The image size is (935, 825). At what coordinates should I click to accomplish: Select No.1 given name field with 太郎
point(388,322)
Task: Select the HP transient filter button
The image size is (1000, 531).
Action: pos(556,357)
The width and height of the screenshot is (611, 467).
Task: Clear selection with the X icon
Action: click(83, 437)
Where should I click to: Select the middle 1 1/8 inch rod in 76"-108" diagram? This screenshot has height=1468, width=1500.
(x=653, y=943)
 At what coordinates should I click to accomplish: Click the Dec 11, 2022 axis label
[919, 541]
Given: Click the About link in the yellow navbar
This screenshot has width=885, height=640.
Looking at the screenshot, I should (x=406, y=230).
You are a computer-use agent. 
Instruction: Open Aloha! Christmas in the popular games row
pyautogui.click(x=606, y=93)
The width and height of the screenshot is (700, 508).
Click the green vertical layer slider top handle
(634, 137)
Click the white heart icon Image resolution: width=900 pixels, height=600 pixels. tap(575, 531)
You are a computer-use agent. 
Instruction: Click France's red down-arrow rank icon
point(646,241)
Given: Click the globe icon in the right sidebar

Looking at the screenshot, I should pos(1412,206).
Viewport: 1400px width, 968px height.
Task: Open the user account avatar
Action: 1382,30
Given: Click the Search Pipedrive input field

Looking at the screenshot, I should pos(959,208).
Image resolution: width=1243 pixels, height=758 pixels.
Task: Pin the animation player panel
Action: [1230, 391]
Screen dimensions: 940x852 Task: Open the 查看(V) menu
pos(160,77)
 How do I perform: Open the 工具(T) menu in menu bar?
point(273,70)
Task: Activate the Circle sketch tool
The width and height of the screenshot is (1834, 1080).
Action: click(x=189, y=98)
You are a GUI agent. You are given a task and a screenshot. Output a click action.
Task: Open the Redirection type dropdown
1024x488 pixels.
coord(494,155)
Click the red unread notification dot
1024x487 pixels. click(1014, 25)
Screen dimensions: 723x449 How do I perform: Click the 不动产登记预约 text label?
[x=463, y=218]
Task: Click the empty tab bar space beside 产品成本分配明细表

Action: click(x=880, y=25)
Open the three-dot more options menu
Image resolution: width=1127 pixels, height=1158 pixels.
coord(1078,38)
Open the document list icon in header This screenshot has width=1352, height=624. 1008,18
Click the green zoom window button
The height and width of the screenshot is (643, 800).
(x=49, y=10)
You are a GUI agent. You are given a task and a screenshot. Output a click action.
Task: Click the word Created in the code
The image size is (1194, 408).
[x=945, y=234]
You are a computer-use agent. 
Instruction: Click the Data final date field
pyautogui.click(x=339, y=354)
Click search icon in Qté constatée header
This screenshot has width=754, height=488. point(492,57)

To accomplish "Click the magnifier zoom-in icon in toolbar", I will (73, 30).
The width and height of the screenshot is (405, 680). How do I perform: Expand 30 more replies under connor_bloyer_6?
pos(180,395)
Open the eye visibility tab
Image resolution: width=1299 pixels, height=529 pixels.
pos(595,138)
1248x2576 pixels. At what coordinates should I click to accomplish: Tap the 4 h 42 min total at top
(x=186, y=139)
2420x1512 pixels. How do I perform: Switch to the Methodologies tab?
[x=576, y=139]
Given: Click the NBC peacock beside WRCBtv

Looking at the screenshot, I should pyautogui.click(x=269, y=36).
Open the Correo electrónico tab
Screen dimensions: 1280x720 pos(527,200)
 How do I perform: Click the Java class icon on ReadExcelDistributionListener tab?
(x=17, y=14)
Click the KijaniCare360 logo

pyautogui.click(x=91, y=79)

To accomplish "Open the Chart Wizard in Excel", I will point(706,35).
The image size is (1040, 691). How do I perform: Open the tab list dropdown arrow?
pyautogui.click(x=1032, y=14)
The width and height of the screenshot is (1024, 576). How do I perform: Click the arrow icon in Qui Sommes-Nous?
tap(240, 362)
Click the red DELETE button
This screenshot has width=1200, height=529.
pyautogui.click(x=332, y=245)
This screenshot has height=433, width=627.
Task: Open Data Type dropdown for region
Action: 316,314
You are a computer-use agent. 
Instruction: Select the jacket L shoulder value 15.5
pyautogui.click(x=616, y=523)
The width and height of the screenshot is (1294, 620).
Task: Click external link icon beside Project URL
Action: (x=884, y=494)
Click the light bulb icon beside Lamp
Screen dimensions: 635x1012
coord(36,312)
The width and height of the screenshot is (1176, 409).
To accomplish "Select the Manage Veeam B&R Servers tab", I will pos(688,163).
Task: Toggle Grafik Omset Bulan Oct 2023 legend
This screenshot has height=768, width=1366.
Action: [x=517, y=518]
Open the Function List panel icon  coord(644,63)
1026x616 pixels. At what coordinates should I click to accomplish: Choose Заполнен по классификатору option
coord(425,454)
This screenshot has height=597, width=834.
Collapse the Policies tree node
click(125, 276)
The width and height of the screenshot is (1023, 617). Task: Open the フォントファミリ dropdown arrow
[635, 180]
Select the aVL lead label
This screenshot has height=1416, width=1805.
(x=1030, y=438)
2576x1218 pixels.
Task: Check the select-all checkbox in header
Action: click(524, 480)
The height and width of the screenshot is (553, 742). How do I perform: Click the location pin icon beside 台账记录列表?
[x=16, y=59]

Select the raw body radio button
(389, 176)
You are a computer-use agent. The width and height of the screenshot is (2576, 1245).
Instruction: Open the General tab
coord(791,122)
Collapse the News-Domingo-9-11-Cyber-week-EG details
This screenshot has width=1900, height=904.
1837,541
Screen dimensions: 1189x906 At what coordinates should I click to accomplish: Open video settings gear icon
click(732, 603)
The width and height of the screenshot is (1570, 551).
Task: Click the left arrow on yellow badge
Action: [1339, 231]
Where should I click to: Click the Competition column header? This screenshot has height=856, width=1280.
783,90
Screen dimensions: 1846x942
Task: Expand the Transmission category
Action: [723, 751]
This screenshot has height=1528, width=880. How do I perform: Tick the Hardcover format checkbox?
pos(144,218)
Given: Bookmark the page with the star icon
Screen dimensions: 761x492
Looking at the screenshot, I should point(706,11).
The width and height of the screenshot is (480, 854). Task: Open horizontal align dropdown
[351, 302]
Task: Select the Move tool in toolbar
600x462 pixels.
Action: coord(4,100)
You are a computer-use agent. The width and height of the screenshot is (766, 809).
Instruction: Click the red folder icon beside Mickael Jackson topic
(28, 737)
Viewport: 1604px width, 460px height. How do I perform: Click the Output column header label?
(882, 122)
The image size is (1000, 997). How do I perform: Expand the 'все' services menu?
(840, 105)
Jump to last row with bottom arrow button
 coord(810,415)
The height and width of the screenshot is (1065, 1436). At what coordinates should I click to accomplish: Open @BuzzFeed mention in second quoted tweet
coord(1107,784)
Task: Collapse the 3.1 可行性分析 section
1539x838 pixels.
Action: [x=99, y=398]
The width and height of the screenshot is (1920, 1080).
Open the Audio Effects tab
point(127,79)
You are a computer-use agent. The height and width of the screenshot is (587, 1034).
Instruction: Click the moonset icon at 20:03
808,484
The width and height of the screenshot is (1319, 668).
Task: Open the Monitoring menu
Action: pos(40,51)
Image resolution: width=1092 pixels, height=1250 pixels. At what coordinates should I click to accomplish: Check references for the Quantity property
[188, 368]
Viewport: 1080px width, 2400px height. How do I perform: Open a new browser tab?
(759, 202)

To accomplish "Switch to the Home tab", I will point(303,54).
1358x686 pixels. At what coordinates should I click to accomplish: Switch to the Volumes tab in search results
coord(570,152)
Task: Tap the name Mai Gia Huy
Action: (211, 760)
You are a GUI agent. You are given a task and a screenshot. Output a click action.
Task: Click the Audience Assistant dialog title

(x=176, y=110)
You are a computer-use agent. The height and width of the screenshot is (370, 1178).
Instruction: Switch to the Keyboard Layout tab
..............................
Quote word for word the material from the line containing "Task: Select the HP transient filter button" through the line containing "coord(1078,38)", including both of those lines.

Task: Select the HP transient filter button
The image size is (1000, 531).
Action: pos(556,357)
The width and height of the screenshot is (611, 467).
Task: Clear selection with the X icon
Action: click(83, 437)
Where should I click to: Select the middle 1 1/8 inch rod in 76"-108" diagram? This screenshot has height=1468, width=1500.
(x=653, y=943)
 At what coordinates should I click to accomplish: Click the Dec 11, 2022 axis label
[919, 541]
Given: Click the About link in the yellow navbar
This screenshot has width=885, height=640.
Looking at the screenshot, I should (x=406, y=230).
You are a computer-use agent. 
Instruction: Open Aloha! Christmas in the popular games row
pyautogui.click(x=606, y=93)
The width and height of the screenshot is (700, 508).
Click the green vertical layer slider top handle
(634, 137)
Click the white heart icon Image resolution: width=900 pixels, height=600 pixels. tap(575, 531)
You are a computer-use agent. 
Instruction: Click France's red down-arrow rank icon
point(646,241)
Given: Click the globe icon in the right sidebar

Looking at the screenshot, I should pos(1412,206).
Viewport: 1400px width, 968px height.
Task: Open the user account avatar
Action: 1382,30
Given: Click the Search Pipedrive input field

Looking at the screenshot, I should pos(959,208).
Image resolution: width=1243 pixels, height=758 pixels.
Task: Pin the animation player panel
Action: [1230, 391]
Screen dimensions: 940x852 Task: Open the 查看(V) menu
pos(160,77)
 How do I perform: Open the 工具(T) menu in menu bar?
point(273,70)
Task: Activate the Circle sketch tool
The width and height of the screenshot is (1834, 1080).
Action: click(x=189, y=98)
You are a GUI agent. You are given a task and a screenshot. Output a click action.
Task: Open the Redirection type dropdown
1024x488 pixels.
coord(494,155)
Click the red unread notification dot
1024x487 pixels. click(1014, 25)
Screen dimensions: 723x449 How do I perform: Click the 不动产登记预约 text label?
[x=463, y=218]
Task: Click the empty tab bar space beside 产品成本分配明细表

Action: click(x=880, y=25)
Open the three-dot more options menu
Image resolution: width=1127 pixels, height=1158 pixels.
coord(1078,38)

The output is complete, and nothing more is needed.